**WORK INSTRUCTIONS:**
1 > Answer these from the text on entrepreneurship in a crisis:
(a) What will the opportunities of 2020 and beyond need in order to be recognized and pay off?
(b) What does Cochran find fascinating about entrepreneurship?
(c) Besides financial risk, what other kind of risk does he name?
2 > Carry on the text about entrepreneurship in a crisis, picking up right after its last sentence.

**TEXT PROVIDED:**
■ ■ ■ ■ ■

Entrepreneurship and Opportunity in a Crisis

While opportunities will arise during 2020 and beyond, they will require entrepreneurship to recognize and pay off. This means it will be necessary to assume risk, according to Cochran.

“What I think is fascinating about entrepreneurship is the risk involved: finding the self-confidence to say, ‘This is an idea that I can put my neck out for.’ In most cases, it’s lined up with financial risk, but to me, it’s not just financial risk,” he said. “It’s emotional risk. When you create a company, when you have people in key roles — and maybe even not-so-key roles — that can find it within themselves to say ‘I’m going to take a risk. I’m going to raise my hand. I’m going to say there’s a better way to do this.’ When I see people doing that within our organization, I can relate back to times when I made decisions to say, ‘I feel pretty good about this.’”

■ ■ ■ ■ ■

**DATA SECTION:**
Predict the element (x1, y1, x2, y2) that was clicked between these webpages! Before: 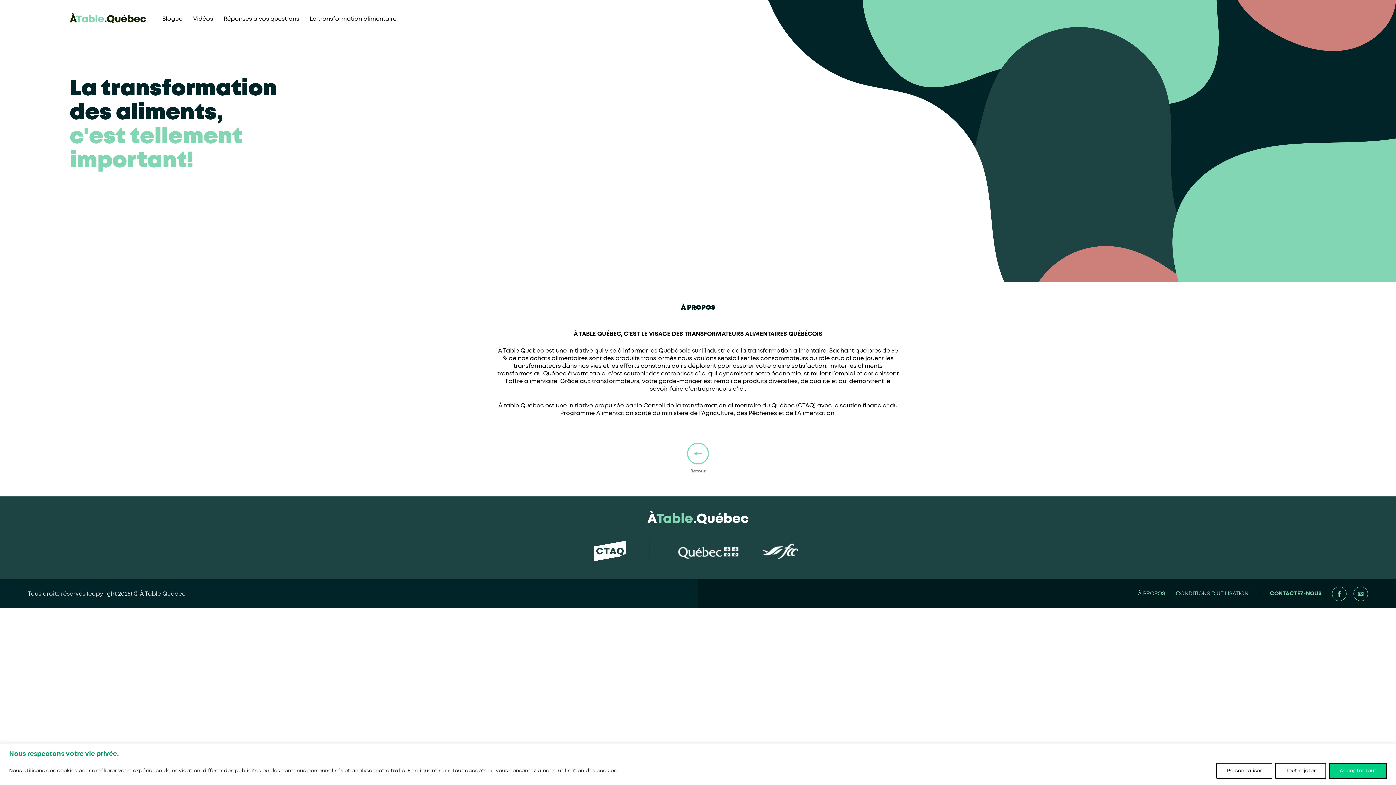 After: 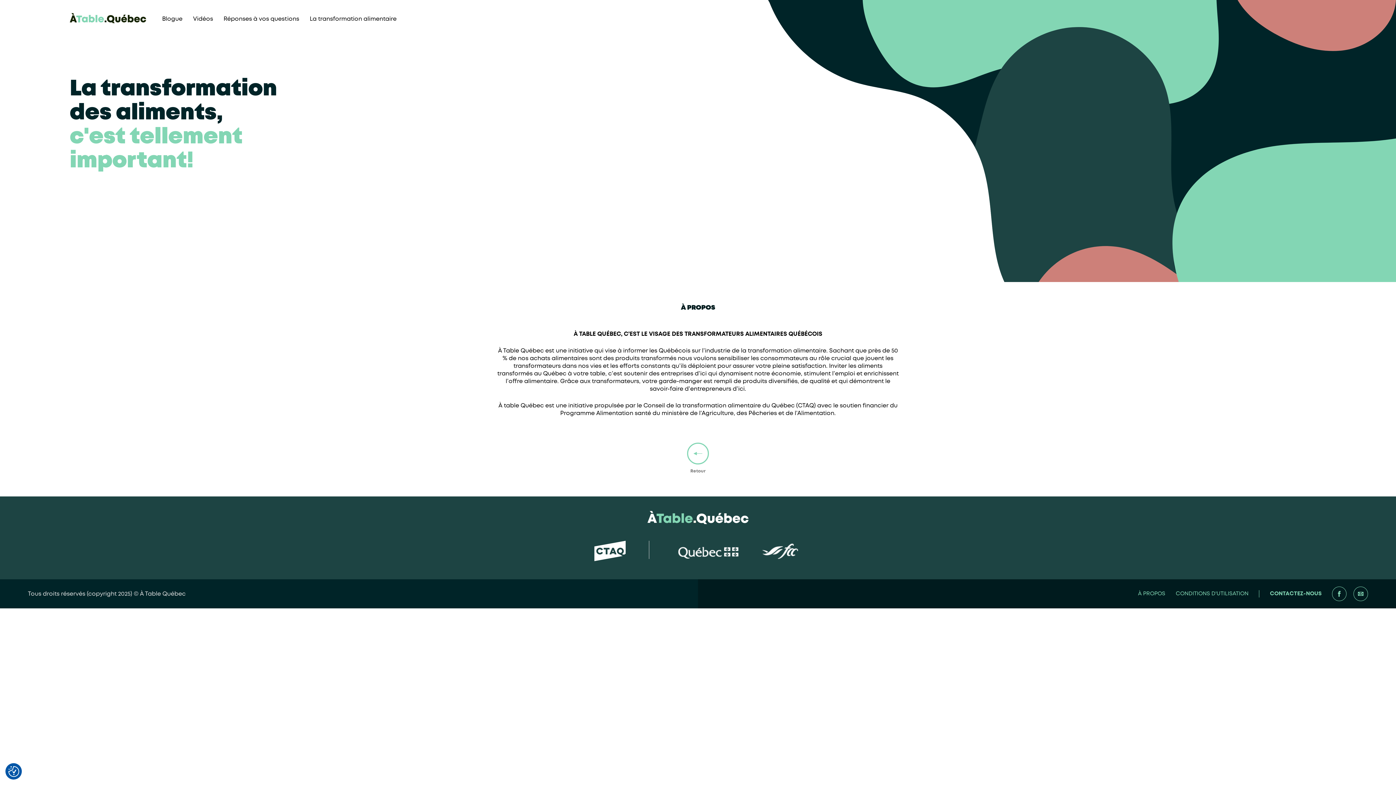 Action: label: Tout rejeter bbox: (1275, 763, 1326, 779)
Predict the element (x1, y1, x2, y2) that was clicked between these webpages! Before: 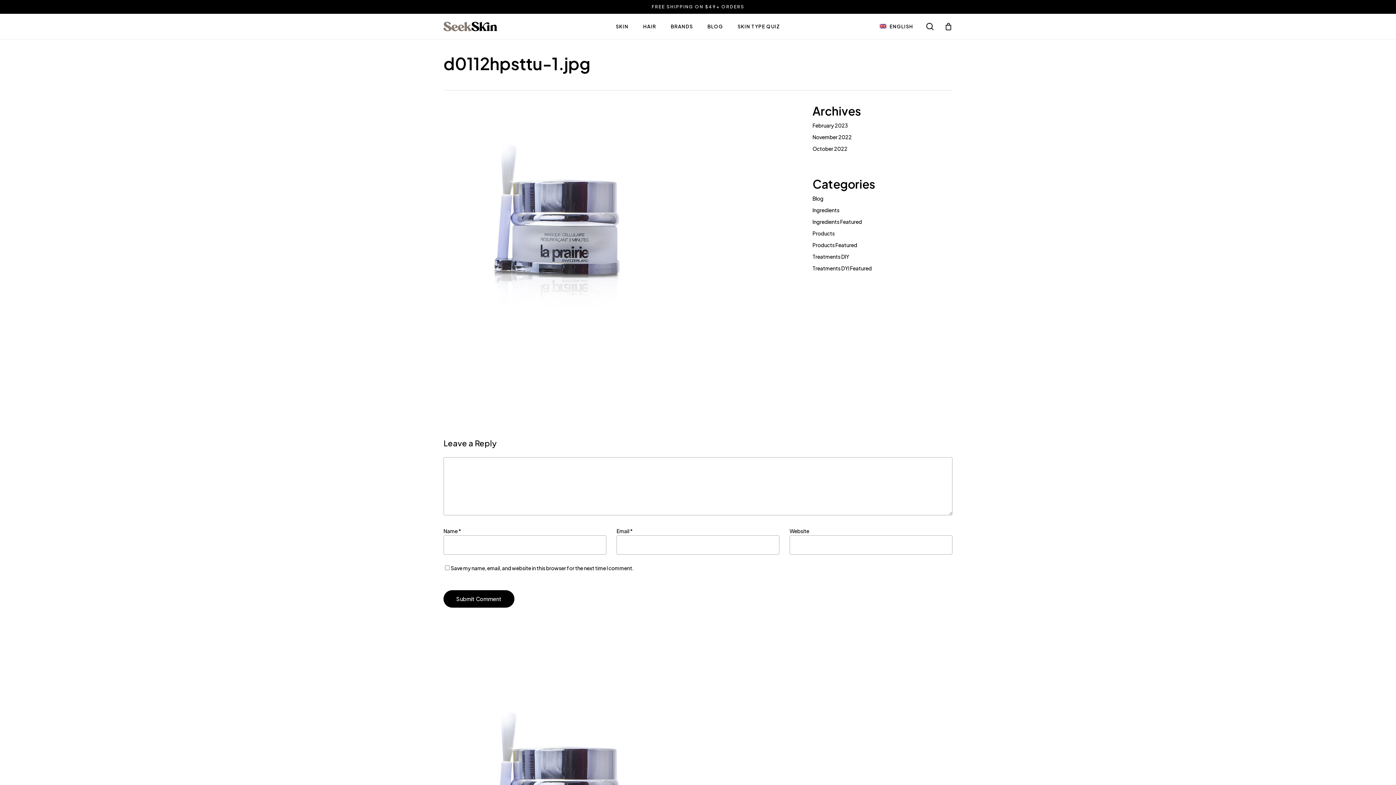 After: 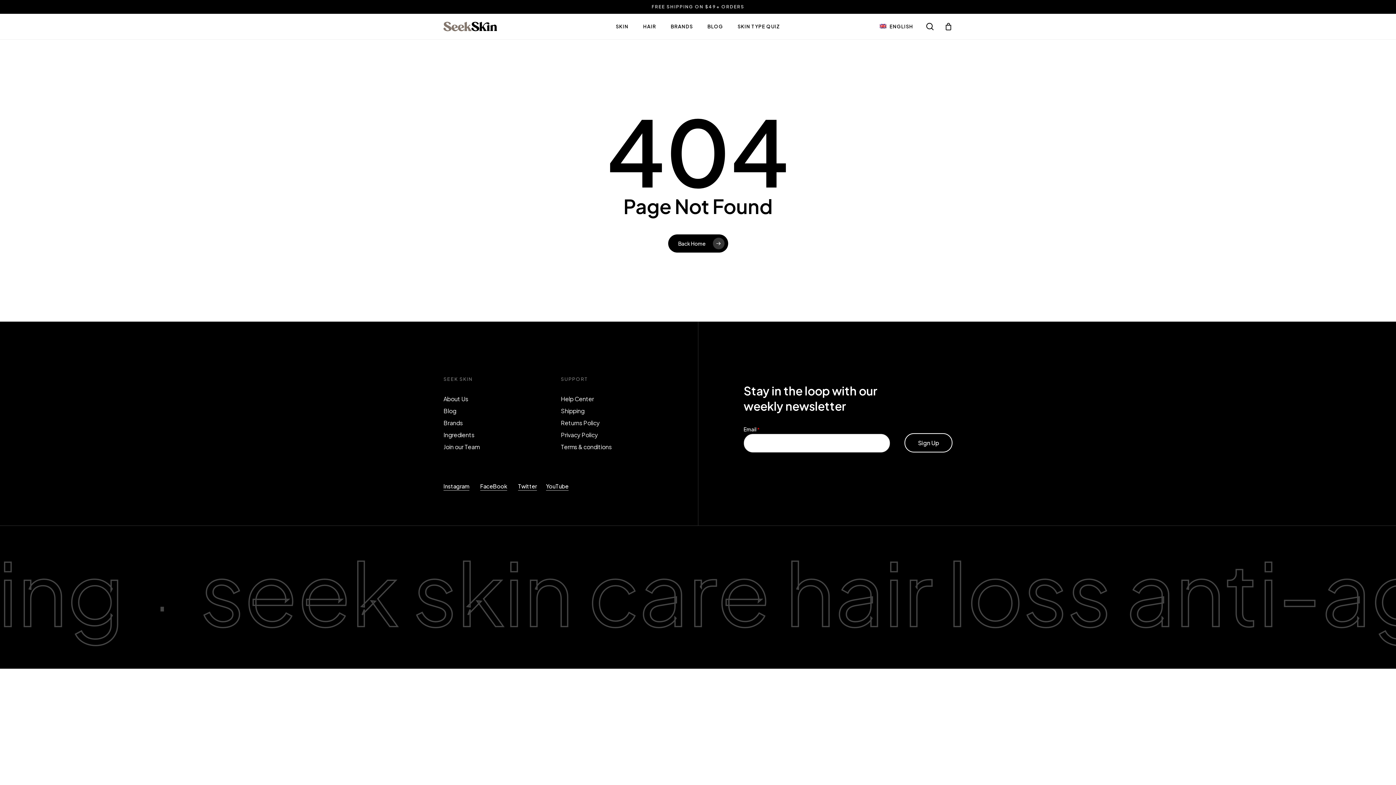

■ ■ ■ ■ ■

**THE REPLIES:**
1 >
(a) Entrepreneurship.
(b) The risk involved.
(c) Emotional risk.

2 >
While data is certainly an important element of decision-making, Cochran warns against relying exclusively on statistics, particularly for the experienced entrepreneur. Balance data analysis with the lessons of experience about where the business’s goals are headed, he recommended.

Cantin agreed with Cochran’s assessment.

“When an entrepreneur thinks he knows it all, that’s the day he should sell his company and bow out,” he said.

Cochran noted that his goal for #1 Cochran is to be a better company a year from today. He plans to accomplish this by taking his own advice and focusing on internal improvements.

“Improve the work environment and understand who you are as an executive or leadership team. When we get better, opportunities come,” he said.